* _WHAT YOU SHOULD DO_: Repeat precisely the span of lines below that opens with the line containing "Given: Click the shopping" and closes with the line containing "Click the title", both included.

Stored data
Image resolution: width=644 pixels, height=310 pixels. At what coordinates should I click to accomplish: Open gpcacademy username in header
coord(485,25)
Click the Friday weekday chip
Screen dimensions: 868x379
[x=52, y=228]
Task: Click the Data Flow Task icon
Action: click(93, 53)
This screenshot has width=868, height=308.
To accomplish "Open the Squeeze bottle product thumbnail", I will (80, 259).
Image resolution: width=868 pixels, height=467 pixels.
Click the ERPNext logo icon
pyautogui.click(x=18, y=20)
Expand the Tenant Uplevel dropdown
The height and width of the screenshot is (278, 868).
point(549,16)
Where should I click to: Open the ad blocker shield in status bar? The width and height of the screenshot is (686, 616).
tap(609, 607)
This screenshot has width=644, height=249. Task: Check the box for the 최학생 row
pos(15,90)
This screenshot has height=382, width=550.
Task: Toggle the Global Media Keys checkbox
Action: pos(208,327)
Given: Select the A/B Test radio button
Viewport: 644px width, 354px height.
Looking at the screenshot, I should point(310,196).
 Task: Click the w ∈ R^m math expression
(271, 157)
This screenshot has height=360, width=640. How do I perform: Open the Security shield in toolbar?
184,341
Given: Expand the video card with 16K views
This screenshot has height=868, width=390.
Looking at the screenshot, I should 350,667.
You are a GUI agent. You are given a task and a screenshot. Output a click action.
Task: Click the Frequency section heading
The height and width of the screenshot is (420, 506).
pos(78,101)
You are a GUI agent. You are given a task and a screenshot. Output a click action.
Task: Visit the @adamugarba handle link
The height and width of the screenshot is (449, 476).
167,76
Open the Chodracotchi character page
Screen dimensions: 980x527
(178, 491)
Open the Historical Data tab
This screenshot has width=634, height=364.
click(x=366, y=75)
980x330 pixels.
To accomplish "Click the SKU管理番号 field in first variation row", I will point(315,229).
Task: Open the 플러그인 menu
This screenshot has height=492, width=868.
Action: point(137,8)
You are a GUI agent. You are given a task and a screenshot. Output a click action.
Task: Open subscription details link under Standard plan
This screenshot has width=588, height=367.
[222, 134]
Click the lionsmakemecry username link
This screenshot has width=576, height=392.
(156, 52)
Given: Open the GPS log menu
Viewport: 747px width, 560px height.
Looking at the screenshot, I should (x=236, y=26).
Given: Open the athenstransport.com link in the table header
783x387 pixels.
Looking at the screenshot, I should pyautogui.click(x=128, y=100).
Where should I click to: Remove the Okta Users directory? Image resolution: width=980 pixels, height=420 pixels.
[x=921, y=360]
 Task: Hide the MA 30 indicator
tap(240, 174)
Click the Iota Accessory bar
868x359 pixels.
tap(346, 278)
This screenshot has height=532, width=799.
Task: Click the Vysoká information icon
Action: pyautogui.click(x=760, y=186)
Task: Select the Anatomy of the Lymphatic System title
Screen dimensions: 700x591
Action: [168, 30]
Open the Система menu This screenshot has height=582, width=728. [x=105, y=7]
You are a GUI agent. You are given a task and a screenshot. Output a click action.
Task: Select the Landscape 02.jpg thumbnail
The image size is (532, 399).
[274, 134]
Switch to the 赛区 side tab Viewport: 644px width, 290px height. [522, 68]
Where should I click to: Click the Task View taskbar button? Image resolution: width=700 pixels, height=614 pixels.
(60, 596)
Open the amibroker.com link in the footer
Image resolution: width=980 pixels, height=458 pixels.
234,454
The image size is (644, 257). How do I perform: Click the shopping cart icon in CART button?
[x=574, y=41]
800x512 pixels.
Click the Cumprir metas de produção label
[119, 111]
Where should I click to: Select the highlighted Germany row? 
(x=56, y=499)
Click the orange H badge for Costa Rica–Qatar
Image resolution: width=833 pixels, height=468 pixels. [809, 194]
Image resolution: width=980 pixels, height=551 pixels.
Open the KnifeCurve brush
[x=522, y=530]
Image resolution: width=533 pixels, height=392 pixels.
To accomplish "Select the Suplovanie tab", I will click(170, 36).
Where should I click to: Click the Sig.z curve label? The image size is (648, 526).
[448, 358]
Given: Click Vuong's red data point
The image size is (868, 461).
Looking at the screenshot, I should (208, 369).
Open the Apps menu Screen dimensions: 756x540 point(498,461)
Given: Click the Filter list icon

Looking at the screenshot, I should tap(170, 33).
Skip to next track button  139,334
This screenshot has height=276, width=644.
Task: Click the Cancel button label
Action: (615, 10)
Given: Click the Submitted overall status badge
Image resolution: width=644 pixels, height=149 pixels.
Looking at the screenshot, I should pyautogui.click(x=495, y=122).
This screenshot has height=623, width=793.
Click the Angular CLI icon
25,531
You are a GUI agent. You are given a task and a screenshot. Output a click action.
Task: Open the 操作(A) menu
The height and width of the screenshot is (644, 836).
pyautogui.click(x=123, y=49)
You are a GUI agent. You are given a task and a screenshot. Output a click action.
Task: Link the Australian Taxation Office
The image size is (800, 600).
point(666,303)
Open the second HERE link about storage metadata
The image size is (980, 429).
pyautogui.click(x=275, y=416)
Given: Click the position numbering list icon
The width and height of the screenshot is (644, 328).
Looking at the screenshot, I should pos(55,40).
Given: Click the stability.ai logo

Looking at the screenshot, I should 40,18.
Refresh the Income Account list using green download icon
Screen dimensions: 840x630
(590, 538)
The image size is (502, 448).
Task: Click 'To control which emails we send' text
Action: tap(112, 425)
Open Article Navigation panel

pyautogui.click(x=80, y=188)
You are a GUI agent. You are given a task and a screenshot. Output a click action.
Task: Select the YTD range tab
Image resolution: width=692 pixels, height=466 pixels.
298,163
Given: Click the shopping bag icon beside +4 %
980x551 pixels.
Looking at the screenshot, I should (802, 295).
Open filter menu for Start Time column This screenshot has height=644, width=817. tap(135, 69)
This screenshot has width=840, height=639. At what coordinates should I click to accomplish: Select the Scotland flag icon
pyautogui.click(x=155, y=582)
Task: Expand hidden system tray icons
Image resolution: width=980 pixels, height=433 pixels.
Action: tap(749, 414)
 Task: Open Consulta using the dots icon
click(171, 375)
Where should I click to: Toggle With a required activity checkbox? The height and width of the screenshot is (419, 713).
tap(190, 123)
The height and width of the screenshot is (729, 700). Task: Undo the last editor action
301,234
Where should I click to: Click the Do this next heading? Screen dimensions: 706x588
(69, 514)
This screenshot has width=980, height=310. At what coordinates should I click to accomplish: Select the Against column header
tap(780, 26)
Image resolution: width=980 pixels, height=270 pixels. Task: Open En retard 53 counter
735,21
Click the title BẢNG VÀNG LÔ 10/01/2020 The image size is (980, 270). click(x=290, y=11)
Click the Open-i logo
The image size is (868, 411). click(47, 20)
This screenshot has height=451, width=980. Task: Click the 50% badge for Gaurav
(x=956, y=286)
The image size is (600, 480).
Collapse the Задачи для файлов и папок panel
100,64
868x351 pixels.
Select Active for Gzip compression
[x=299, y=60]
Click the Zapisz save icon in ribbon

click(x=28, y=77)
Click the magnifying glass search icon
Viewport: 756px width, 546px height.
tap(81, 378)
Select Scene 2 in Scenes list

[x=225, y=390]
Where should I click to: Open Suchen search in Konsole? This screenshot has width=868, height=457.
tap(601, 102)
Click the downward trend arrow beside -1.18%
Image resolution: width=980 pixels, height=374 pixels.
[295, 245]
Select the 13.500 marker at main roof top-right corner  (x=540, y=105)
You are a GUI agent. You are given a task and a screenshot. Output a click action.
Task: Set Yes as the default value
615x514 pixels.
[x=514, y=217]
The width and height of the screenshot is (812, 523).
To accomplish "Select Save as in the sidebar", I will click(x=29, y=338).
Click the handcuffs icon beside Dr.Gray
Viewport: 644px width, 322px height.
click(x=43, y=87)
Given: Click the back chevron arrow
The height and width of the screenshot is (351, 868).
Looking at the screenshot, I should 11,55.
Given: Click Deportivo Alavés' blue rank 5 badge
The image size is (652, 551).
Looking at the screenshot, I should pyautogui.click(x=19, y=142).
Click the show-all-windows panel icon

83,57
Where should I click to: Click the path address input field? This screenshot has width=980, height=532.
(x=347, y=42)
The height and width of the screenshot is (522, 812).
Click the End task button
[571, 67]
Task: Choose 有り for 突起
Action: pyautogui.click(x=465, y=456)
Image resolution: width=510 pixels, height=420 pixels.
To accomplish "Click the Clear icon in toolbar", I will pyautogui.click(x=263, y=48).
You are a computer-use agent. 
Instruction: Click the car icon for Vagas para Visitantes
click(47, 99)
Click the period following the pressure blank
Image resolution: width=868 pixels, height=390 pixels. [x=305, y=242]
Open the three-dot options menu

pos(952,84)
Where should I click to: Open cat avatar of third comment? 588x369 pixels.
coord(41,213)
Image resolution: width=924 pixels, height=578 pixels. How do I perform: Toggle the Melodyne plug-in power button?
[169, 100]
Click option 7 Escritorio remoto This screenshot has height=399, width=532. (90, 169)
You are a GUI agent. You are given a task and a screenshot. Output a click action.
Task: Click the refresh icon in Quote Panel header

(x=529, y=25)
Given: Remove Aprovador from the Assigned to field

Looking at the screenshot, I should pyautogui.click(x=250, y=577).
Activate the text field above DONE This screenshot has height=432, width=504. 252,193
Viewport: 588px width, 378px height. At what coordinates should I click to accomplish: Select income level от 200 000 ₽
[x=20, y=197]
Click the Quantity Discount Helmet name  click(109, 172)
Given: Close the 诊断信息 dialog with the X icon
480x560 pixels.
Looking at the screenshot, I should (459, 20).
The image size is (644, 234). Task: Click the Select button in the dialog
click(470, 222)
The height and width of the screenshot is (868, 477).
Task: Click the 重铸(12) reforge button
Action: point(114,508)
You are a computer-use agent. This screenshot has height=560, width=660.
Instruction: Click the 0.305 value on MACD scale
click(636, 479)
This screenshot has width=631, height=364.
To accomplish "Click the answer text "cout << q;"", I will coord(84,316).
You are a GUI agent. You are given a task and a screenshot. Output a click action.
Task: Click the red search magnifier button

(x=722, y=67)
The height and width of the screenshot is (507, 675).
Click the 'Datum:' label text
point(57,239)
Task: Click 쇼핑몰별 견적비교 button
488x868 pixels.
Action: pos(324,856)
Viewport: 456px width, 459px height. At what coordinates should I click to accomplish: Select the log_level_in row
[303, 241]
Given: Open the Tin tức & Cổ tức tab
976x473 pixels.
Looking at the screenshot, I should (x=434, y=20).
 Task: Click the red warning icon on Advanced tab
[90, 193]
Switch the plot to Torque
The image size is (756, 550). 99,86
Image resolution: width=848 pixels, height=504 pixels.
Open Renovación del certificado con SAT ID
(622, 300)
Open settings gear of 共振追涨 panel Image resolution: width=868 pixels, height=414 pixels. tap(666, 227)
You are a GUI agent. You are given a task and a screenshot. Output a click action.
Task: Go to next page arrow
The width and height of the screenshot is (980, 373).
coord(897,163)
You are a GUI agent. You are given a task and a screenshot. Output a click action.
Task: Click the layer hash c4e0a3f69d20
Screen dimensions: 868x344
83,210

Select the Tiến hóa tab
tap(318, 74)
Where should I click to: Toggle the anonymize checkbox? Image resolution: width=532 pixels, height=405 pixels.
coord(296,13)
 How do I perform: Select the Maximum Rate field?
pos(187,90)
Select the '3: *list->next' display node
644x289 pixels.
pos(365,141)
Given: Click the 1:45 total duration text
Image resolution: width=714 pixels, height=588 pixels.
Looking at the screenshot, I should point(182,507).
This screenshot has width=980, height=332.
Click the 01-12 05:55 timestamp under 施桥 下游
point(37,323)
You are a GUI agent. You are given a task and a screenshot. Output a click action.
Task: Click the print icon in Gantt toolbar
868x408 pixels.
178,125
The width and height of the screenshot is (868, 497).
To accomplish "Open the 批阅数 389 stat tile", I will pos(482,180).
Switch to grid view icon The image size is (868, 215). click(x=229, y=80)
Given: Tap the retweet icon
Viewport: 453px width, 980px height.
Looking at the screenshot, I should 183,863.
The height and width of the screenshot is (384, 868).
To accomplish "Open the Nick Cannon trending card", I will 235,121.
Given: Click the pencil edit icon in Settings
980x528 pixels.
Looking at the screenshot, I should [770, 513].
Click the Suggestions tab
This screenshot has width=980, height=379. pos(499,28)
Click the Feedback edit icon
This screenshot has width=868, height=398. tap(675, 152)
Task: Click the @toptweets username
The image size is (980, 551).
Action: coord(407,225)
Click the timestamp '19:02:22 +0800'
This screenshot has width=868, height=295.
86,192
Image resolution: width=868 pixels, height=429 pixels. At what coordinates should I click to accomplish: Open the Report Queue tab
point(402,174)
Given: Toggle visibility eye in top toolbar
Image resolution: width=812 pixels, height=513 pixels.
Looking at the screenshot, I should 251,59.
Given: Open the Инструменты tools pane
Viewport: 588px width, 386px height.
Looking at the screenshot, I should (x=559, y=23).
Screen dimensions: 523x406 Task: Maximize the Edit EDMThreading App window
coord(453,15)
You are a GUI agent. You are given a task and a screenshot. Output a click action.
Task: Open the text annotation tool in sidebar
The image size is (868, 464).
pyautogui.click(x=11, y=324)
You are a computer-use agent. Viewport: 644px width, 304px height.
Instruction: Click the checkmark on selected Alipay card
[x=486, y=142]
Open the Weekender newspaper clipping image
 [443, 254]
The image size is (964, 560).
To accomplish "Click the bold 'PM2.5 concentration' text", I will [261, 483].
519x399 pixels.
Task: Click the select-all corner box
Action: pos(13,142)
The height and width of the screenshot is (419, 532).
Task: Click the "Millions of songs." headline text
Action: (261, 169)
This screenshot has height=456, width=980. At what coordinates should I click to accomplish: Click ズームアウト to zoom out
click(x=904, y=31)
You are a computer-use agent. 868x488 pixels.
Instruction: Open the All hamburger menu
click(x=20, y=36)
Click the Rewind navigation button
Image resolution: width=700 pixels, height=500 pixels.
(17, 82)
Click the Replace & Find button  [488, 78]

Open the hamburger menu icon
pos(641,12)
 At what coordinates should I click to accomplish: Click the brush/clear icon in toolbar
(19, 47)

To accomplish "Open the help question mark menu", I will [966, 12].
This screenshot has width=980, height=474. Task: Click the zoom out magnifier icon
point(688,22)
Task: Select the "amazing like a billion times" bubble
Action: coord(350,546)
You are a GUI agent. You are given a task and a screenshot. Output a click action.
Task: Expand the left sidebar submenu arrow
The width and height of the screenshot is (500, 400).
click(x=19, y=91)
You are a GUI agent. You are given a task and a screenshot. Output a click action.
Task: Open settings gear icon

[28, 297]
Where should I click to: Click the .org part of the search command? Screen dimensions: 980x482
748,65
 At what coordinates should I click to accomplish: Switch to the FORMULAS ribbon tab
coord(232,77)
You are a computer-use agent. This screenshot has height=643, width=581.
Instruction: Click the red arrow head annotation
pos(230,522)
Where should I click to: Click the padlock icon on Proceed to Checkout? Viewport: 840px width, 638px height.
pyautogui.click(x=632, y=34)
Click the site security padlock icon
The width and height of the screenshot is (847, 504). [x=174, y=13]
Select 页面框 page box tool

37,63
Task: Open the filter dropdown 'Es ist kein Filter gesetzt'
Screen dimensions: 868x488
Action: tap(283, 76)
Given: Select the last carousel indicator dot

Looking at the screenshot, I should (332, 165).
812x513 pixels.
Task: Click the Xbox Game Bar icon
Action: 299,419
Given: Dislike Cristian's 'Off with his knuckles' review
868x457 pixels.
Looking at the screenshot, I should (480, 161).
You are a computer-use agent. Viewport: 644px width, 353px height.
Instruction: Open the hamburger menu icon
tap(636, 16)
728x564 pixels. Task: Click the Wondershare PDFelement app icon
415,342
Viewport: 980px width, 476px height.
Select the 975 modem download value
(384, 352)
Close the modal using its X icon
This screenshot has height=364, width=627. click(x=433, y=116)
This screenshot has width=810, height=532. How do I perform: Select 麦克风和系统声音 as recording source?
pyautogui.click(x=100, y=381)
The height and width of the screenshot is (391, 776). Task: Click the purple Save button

* _RESULT BELOW_:
Given: Click the shopping bag icon beside +4 %
980x551 pixels.
Looking at the screenshot, I should (802, 295).
Open filter menu for Start Time column This screenshot has height=644, width=817. tap(135, 69)
This screenshot has width=840, height=639. At what coordinates should I click to accomplish: Select the Scotland flag icon
pyautogui.click(x=155, y=582)
Task: Expand hidden system tray icons
Image resolution: width=980 pixels, height=433 pixels.
Action: tap(749, 414)
 Task: Open Consulta using the dots icon
click(171, 375)
Where should I click to: Toggle With a required activity checkbox? The height and width of the screenshot is (419, 713).
tap(190, 123)
The height and width of the screenshot is (729, 700). Task: Undo the last editor action
301,234
Where should I click to: Click the Do this next heading? Screen dimensions: 706x588
(69, 514)
This screenshot has width=980, height=310. At what coordinates should I click to accomplish: Select the Against column header
tap(780, 26)
Image resolution: width=980 pixels, height=270 pixels. Task: Open En retard 53 counter
735,21
Click the title BẢNG VÀNG LÔ 10/01/2020 The image size is (980, 270). click(x=290, y=11)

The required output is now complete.